▶ **AIM OF THE TASK**:
Start at the top and transcribe every record through the final line exactly.

─── RECORDS FOR PROCESSING ───

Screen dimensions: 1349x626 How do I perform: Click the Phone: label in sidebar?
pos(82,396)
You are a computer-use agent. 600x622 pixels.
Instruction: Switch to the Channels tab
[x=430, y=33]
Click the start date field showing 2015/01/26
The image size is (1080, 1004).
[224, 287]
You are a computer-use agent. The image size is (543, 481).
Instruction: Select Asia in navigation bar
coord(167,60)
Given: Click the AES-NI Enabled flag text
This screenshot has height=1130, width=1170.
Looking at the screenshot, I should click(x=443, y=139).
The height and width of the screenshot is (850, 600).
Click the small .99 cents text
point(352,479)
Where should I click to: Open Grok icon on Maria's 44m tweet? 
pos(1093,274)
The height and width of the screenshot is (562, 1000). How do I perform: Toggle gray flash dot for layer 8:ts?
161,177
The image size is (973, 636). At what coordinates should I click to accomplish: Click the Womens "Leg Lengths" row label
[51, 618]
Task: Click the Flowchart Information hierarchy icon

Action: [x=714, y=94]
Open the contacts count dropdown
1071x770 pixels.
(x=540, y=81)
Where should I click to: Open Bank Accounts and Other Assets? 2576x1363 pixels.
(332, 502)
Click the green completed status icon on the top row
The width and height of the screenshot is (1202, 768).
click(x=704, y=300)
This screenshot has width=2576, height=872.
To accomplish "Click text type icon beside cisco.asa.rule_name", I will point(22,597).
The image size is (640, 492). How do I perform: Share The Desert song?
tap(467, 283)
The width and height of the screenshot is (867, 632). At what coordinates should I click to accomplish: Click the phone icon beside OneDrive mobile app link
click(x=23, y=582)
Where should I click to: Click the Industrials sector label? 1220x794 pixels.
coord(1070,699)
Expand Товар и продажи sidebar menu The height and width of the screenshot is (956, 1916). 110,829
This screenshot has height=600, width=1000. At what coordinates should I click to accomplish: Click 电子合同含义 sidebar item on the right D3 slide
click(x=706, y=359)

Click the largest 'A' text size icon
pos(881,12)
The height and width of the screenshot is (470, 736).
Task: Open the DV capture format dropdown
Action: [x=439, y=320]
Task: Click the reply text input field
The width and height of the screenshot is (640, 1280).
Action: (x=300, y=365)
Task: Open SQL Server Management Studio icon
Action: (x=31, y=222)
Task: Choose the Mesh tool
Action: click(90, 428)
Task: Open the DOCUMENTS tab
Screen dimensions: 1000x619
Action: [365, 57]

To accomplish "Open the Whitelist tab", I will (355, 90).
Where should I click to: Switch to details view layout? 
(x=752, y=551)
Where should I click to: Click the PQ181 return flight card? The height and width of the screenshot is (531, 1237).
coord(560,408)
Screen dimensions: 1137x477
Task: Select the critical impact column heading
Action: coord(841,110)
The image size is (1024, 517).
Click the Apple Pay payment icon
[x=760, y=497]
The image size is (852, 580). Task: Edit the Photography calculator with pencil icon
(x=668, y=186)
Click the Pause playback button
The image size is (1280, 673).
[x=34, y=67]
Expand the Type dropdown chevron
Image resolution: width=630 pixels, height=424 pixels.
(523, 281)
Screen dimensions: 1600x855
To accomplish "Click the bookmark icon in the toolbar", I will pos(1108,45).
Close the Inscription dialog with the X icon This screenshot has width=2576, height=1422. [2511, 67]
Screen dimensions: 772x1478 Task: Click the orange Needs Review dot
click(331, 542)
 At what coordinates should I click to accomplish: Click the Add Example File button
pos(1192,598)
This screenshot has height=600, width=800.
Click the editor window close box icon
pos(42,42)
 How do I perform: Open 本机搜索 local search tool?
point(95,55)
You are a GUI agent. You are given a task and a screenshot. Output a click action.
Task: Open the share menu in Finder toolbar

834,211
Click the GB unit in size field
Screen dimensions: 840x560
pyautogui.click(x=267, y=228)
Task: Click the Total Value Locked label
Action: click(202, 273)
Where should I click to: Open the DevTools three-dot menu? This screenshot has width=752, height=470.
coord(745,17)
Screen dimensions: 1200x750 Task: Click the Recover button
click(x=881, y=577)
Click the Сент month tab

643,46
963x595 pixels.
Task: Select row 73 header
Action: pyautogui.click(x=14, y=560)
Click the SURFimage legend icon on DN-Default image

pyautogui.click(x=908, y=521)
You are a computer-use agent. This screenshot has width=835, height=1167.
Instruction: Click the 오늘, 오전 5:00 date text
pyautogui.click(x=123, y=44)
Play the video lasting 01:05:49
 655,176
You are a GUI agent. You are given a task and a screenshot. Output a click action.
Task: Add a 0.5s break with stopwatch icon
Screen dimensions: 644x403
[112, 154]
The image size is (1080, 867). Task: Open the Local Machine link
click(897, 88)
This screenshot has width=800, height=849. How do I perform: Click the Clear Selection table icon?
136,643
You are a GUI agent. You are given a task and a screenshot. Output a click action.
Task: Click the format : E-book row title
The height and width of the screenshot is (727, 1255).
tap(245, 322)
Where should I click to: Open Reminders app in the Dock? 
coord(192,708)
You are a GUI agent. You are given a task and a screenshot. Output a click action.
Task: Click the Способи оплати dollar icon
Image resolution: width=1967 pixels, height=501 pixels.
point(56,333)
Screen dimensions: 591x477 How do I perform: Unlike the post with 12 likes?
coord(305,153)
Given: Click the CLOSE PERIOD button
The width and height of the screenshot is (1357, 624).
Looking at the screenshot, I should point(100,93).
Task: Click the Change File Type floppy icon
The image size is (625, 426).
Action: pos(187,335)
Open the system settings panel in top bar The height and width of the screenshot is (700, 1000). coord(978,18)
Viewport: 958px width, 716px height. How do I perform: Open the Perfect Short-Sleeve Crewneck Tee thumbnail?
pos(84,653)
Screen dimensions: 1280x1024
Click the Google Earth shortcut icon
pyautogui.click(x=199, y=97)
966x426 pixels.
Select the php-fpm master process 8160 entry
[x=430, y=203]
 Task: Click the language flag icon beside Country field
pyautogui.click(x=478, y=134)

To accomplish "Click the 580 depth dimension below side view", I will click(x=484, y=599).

───

▶ **OUTPUT BELOW**:
Screen dimensions: 1349x626 How do I perform: Click the Phone: label in sidebar?
pos(82,396)
You are a computer-use agent. 600x622 pixels.
Instruction: Switch to the Channels tab
[x=430, y=33]
Click the start date field showing 2015/01/26
The image size is (1080, 1004).
[224, 287]
You are a computer-use agent. The image size is (543, 481).
Instruction: Select Asia in navigation bar
coord(167,60)
Given: Click the AES-NI Enabled flag text
This screenshot has height=1130, width=1170.
Looking at the screenshot, I should click(x=443, y=139).
The height and width of the screenshot is (850, 600).
Click the small .99 cents text
point(352,479)
Where should I click to: Open Grok icon on Maria's 44m tweet? 
pos(1093,274)
The height and width of the screenshot is (562, 1000). How do I perform: Toggle gray flash dot for layer 8:ts?
161,177
The image size is (973, 636). At what coordinates should I click to accomplish: Click the Womens "Leg Lengths" row label
[51, 618]
Task: Click the Flowchart Information hierarchy icon

Action: [x=714, y=94]
Open the contacts count dropdown
1071x770 pixels.
(x=540, y=81)
Where should I click to: Open Bank Accounts and Other Assets? 2576x1363 pixels.
(332, 502)
Click the green completed status icon on the top row
The width and height of the screenshot is (1202, 768).
click(x=704, y=300)
This screenshot has width=2576, height=872.
To accomplish "Click text type icon beside cisco.asa.rule_name", I will point(22,597).
The image size is (640, 492). How do I perform: Share The Desert song?
tap(467, 283)
The width and height of the screenshot is (867, 632). At what coordinates should I click to accomplish: Click the phone icon beside OneDrive mobile app link
click(x=23, y=582)
Where should I click to: Click the Industrials sector label? 1220x794 pixels.
coord(1070,699)
Expand Товар и продажи sidebar menu The height and width of the screenshot is (956, 1916). 110,829
This screenshot has height=600, width=1000. At what coordinates should I click to accomplish: Click 电子合同含义 sidebar item on the right D3 slide
click(x=706, y=359)

Click the largest 'A' text size icon
pos(881,12)
The height and width of the screenshot is (470, 736).
Task: Open the DV capture format dropdown
Action: [x=439, y=320]
Task: Click the reply text input field
The width and height of the screenshot is (640, 1280).
Action: (x=300, y=365)
Task: Open SQL Server Management Studio icon
Action: (x=31, y=222)
Task: Choose the Mesh tool
Action: click(90, 428)
Task: Open the DOCUMENTS tab
Screen dimensions: 1000x619
Action: [365, 57]

To accomplish "Open the Whitelist tab", I will (355, 90).
Where should I click to: Switch to details view layout? 
(x=752, y=551)
Where should I click to: Click the PQ181 return flight card? The height and width of the screenshot is (531, 1237).
coord(560,408)
Screen dimensions: 1137x477
Task: Select the critical impact column heading
Action: coord(841,110)
The image size is (1024, 517).
Click the Apple Pay payment icon
[x=760, y=497]
The image size is (852, 580). Task: Edit the Photography calculator with pencil icon
(x=668, y=186)
Click the Pause playback button
The image size is (1280, 673).
[x=34, y=67]
Expand the Type dropdown chevron
Image resolution: width=630 pixels, height=424 pixels.
(523, 281)
Screen dimensions: 1600x855
To accomplish "Click the bookmark icon in the toolbar", I will pos(1108,45).
Close the Inscription dialog with the X icon This screenshot has width=2576, height=1422. [2511, 67]
Screen dimensions: 772x1478 Task: Click the orange Needs Review dot
click(331, 542)
 At what coordinates should I click to accomplish: Click the Add Example File button
pos(1192,598)
This screenshot has height=600, width=800.
Click the editor window close box icon
pos(42,42)
 How do I perform: Open 本机搜索 local search tool?
point(95,55)
You are a GUI agent. You are given a task and a screenshot. Output a click action.
Task: Open the share menu in Finder toolbar

834,211
Click the GB unit in size field
Screen dimensions: 840x560
pyautogui.click(x=267, y=228)
Task: Click the Total Value Locked label
Action: click(202, 273)
Where should I click to: Open the DevTools three-dot menu? This screenshot has width=752, height=470.
coord(745,17)
Screen dimensions: 1200x750 Task: Click the Recover button
click(x=881, y=577)
Click the Сент month tab

643,46
963x595 pixels.
Task: Select row 73 header
Action: pyautogui.click(x=14, y=560)
Click the SURFimage legend icon on DN-Default image

pyautogui.click(x=908, y=521)
You are a computer-use agent. This screenshot has width=835, height=1167.
Instruction: Click the 오늘, 오전 5:00 date text
pyautogui.click(x=123, y=44)
Play the video lasting 01:05:49
 655,176
You are a GUI agent. You are given a task and a screenshot. Output a click action.
Task: Add a 0.5s break with stopwatch icon
Screen dimensions: 644x403
[112, 154]
The image size is (1080, 867). Task: Open the Local Machine link
click(897, 88)
This screenshot has width=800, height=849. How do I perform: Click the Clear Selection table icon?
136,643
You are a GUI agent. You are given a task and a screenshot. Output a click action.
Task: Click the format : E-book row title
The height and width of the screenshot is (727, 1255).
tap(245, 322)
Where should I click to: Open Reminders app in the Dock? 
coord(192,708)
You are a GUI agent. You are given a task and a screenshot. Output a click action.
Task: Click the Способи оплати dollar icon
Image resolution: width=1967 pixels, height=501 pixels.
point(56,333)
Screen dimensions: 591x477 How do I perform: Unlike the post with 12 likes?
coord(305,153)
Given: Click the CLOSE PERIOD button
The width and height of the screenshot is (1357, 624).
Looking at the screenshot, I should point(100,93).
Task: Click the Change File Type floppy icon
The image size is (625, 426).
Action: pos(187,335)
Open the system settings panel in top bar The height and width of the screenshot is (700, 1000). coord(978,18)
Viewport: 958px width, 716px height. How do I perform: Open the Perfect Short-Sleeve Crewneck Tee thumbnail?
pos(84,653)
Screen dimensions: 1280x1024
Click the Google Earth shortcut icon
pyautogui.click(x=199, y=97)
966x426 pixels.
Select the php-fpm master process 8160 entry
[x=430, y=203]
 Task: Click the language flag icon beside Country field
pyautogui.click(x=478, y=134)

To accomplish "Click the 580 depth dimension below side view", I will click(x=484, y=599).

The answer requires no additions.